Close to two-thirds of the onshore pipelines installed between now and 2019 will be to transport natural gas, with global spending rising modestly over the period, Douglas-Westwood (DW) researchers said Friday.

Pipeline capital expenditures should hit $220 billion between 2015 and 2019, a 14% increase from the previous five-year period, according to the global market researcher’s latest “World Onshore Pipelines Market Forecast.”

“The substantial fall in oil prices has weakened the onshore market, causing project delays and a focus on reducing costs for pipeline owners,” said author Matt Loffman. “Despite this, the delays we have observed have a different complexion to other oilfield sectors and have been limited in large part to the North America region.

The onshore pipeline construction market in general “is fairly insulated from commodity price fluctuations when taking a global perspective.”

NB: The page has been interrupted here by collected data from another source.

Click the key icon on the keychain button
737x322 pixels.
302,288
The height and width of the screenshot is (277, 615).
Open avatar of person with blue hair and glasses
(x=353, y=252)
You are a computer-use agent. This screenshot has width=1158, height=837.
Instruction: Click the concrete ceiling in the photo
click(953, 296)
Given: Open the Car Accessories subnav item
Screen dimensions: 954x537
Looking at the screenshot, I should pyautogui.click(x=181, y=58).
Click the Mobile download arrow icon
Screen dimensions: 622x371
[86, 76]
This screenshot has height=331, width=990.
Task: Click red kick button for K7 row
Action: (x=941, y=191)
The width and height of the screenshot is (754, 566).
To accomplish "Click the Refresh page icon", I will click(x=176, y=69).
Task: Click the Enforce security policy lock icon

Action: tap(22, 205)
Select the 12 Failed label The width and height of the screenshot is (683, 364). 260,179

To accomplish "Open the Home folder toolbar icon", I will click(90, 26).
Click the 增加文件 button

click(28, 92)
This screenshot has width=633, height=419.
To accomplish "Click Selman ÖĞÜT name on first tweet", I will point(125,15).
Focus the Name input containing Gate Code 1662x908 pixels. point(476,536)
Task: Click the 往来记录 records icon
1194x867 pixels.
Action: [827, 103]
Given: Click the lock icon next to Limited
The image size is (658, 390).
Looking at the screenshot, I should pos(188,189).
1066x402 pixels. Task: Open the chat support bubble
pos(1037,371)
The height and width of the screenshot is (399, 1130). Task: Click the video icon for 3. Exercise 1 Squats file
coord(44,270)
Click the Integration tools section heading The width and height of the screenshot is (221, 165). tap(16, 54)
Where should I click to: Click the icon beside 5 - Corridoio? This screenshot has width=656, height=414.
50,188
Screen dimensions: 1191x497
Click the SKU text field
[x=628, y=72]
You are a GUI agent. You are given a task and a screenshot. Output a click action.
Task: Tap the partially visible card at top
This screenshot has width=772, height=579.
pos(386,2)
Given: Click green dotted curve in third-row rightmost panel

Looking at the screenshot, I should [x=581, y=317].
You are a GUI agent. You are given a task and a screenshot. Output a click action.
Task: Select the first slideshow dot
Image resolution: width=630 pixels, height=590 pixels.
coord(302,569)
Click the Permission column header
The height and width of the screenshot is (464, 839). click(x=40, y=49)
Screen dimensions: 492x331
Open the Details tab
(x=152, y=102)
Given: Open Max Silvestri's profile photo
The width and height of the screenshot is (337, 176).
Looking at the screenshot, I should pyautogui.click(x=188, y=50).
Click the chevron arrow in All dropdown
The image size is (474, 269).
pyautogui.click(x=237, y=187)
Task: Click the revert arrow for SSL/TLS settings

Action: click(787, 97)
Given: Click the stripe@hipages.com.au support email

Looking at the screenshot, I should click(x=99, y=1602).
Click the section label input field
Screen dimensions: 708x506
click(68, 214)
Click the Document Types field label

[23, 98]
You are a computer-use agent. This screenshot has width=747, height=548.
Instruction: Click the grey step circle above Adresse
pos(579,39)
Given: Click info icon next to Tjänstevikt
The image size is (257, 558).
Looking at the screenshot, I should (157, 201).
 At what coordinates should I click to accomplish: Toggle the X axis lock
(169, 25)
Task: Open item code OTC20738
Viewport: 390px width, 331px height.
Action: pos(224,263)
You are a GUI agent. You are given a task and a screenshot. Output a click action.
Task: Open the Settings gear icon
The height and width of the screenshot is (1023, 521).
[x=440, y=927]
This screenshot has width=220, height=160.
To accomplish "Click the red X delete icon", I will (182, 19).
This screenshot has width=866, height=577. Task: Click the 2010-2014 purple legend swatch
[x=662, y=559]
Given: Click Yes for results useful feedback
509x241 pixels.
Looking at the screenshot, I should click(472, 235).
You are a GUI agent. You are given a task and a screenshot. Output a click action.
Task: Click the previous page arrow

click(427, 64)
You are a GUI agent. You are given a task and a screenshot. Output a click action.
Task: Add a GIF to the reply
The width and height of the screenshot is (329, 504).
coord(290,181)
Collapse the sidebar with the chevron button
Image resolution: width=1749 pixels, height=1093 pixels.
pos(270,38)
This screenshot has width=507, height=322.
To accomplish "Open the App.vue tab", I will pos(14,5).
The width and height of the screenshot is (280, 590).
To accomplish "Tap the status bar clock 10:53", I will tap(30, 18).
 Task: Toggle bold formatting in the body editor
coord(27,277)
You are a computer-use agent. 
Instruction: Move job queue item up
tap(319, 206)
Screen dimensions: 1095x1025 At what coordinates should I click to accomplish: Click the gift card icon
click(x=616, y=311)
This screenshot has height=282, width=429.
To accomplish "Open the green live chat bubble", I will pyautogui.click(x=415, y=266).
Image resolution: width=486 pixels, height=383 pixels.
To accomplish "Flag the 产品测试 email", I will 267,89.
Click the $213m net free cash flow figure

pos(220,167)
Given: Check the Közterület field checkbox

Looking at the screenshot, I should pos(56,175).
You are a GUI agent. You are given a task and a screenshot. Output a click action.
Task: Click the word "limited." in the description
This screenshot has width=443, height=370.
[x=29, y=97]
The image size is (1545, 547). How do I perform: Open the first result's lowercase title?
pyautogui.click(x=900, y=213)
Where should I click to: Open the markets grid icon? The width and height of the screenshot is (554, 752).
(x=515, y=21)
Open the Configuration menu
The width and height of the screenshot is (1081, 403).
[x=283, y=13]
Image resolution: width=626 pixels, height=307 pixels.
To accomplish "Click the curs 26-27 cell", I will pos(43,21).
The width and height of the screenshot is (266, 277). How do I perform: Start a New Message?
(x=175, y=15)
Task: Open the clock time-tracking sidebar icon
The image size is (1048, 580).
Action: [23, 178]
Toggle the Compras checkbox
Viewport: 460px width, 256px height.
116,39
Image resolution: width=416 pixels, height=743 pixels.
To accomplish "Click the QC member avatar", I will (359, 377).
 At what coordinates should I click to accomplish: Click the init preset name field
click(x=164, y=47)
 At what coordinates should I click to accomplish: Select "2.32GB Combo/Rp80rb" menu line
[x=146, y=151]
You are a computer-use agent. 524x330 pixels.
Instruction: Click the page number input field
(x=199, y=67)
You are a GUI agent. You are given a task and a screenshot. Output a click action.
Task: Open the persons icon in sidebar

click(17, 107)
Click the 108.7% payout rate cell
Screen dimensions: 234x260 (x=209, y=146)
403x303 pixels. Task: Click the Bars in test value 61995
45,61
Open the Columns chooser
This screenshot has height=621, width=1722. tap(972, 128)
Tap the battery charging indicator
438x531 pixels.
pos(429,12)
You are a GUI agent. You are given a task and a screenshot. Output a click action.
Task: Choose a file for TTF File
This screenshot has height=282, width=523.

Delays relate to a reduction in the growth rate in emerging economies, as well as declining U.S. unconventional production. However, “these are offset to a large extent by major transmission lines and demand growth in the Middle East and Latin America,” Loffman said.

A shift in the past three years has trended toward large diameter pipelines, said DW research team leader Hannah Lewedon.

“This is expected to continue to 2016, but in 2017 and beyond, smaller diameter pipelines are expected to gain relative market share” because of “maturing networks” within emerging economies “and a return of U.S. onshore production growth.”

As well, investments in liquefied natural gas infrastructure “and a move toward gas as a power source is also a key factor in future pipeline construction,” shen said.

“We anticipate 66% of installed lines between now and 2019 to transport natural gas.”

On a regional basis, “the Middle East continues to be a bright spot where solid growth is anticipated. As other developing regions increase their infrastructure footprint we expect pipeline construction to remain important.”